Watchmen see that oppression is increasing. Prophecy notes that in the last days, “love will grow cold” (Matt. 24:12b). The influence of the church in society will wane, and evil will rise. That prophecy is being fulfilled before our eyes.
More and more, believers will find themselves in some form of Red Zone. Like Shadrach, Meshach, and Abednego, some believers will experience trouble standing up for good and God. Like the wandering Hebrews, some will find themselves in a Red Zone because of their own disobedience or lack of faith.
Like my daughter, the innocent and gentle are not immune to trials or injustice. However, just as many years ago, my teary daughter looked up from her Red Zone and saw a friendly face—we can too. And as she was comforted by one who loved her enough to cross the playground to be with her, we can find comfort too.
If we view life through the eyes of faith, we can look up and see compassion in the eyes of our Savior in times of trouble. We can rejoice that Jesus crossed over to this world to save us from the power of sin and death, and to “empathize with our weaknesses” (Heb. 4:15).

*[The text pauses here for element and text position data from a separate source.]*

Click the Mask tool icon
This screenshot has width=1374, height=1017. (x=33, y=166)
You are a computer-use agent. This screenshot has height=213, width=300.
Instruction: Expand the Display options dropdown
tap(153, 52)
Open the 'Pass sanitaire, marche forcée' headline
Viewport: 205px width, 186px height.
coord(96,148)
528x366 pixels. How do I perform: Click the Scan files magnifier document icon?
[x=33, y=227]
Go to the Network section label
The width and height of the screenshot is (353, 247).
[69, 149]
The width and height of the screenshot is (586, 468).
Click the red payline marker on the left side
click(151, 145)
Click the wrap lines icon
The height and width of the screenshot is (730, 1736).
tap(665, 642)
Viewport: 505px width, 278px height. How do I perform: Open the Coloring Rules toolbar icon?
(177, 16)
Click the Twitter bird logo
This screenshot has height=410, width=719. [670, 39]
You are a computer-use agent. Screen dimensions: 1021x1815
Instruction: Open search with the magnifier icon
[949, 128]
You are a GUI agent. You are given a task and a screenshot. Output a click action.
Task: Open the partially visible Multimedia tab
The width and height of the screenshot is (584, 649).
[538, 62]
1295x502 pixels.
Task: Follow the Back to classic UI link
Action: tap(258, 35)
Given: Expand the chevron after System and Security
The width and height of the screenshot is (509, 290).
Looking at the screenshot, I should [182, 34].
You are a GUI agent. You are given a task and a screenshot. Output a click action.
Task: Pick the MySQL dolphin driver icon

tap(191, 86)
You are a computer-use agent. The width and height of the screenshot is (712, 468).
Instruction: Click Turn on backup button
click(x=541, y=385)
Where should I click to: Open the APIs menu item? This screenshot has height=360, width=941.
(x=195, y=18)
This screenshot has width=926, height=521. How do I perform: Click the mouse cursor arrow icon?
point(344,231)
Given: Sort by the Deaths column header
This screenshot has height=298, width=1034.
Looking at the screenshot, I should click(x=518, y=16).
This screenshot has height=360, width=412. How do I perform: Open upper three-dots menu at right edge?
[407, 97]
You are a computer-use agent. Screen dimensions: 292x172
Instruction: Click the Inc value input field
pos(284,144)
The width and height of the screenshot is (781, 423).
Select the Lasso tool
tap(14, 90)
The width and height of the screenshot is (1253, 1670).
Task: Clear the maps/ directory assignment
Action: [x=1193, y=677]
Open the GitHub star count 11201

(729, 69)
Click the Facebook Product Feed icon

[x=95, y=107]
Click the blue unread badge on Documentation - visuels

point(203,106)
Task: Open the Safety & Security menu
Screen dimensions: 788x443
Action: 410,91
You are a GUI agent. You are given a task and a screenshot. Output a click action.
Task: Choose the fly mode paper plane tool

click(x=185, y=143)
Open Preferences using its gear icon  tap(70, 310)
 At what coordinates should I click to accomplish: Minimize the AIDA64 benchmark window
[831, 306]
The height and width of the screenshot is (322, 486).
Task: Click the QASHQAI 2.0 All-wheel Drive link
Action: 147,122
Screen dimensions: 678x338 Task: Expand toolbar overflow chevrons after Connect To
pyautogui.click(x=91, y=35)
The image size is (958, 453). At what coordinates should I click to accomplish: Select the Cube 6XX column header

Have hope when you’re in the Red Zone because Jesus cares. He stands with us, renews us, and loves us. That’s why Paul wrote, “[since] God is for us, who can be against us?” (Rom. 8:31).
Watchmen, Jesus promised a Red Zone: “in the world, there WILL be tribulation.” There will be times you feel ashamed and alone. In those moments, don’t cower; position yourself to defeat the enemy. Remember, Jesus is with you, and in Him, we are promised victory (1 Cor. 15:57).
When you are brought low, look up, see His face, receive His grace, and know everything will be okay.